___ TEXT PROVIDED ___

Zimbabwean President, Robert Mugabe has called gays ‘worse than dogs and pigs’, the Archbishop of the Anglican church in Nigeria has termed homosexuality a ‘satanic attack’ and the Namibian Minister of Home Affairs once ordered police to ‘arrest on sight homosexuals and eliminate them from the face of Namibia’, but Uganda has taken the war against gays and lesbians in Africa to extremes, with lawmakers proposing to imprison and counsel homosexuals to reverse their sexual orientation.

The legislation formerly imposed life imprisonment for a single homosexual act and imposed the death penalty in cases where the gay individual is a "serial offender", HIV positive, a "person of authority" over the partner or in cases where the "victim" is below 18. Legislators have altered the Bill, introducing imprisonment and counseling to offenders. The legislation proposes a seven year prison term for any person who "aids, abets, counsels or procures another to engage in acts of homosexuality;" a seven year term for landlords convicted of renting to gay individuals; and a three year term for anyone of "religious, political, economic or social authority" who does not report any knowledge of homosexual acts.

The Ugandan bill has sent a chilling shockwave among sexual rights activists who fear that other countries will introduce similar laws. Currently, a majority of African countries, including Zimbabwe, Swaziland, Botswana and Namibia have laws that criminalize homosexuality.

Fears of continent wide persecution of gays and lesbians have some basis. The Presidents of Namibia, Kenya, Zambia and the King of Swaziland have echoed President Mugabe’s vitriolic attacks against gays and lesbians, according to GALZ, a Zimbabwean based Human Rights organisation championing the cause of gays and lesbians.

___ EXTRACTED MATERIAL ___

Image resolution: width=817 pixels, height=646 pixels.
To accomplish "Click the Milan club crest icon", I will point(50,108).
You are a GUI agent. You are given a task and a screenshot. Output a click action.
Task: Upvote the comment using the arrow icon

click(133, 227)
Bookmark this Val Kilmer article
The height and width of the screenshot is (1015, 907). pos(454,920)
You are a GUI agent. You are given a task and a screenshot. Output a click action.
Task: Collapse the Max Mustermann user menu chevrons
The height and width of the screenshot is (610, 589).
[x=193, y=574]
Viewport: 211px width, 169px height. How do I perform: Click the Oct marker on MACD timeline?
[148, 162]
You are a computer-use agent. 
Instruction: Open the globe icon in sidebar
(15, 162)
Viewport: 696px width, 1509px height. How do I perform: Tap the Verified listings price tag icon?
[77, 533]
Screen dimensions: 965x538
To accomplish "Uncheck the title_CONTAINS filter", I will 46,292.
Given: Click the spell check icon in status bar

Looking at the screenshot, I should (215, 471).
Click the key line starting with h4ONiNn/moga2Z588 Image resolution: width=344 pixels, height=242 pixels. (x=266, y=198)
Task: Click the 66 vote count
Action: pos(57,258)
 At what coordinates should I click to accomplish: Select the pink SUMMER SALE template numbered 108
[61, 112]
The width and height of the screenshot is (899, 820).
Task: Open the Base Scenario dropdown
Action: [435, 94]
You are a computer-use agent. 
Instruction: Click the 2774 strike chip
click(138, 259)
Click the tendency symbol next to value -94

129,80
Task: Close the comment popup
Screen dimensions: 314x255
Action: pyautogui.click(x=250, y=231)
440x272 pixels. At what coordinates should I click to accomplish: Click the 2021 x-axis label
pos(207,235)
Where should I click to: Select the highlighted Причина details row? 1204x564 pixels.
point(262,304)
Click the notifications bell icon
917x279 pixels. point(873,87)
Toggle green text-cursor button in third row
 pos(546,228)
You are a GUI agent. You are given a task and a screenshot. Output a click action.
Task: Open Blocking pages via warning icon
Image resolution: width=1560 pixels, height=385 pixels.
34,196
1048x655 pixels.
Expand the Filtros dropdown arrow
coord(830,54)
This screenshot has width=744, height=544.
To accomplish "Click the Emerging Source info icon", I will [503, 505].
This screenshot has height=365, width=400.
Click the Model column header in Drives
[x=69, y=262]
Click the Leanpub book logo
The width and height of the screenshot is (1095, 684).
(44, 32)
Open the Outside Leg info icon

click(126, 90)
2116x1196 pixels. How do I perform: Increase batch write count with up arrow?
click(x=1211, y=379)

___

▸ YOUR TASK
In the text about Uganda's anti-gay bill, why do fears of continent-wide persecution of gays and lesbians have some basis? Answer in one to three sentences.

▸ EXERCISE RESULT
The Presidents of Namibia, Kenya and Zambia and the King of Swaziland have echoed President Mugabe's vitriolic attacks against gays and lesbians. GALZ, a Zimbabwe-based human rights organization that champions the cause of gays and lesbians, is the source for this.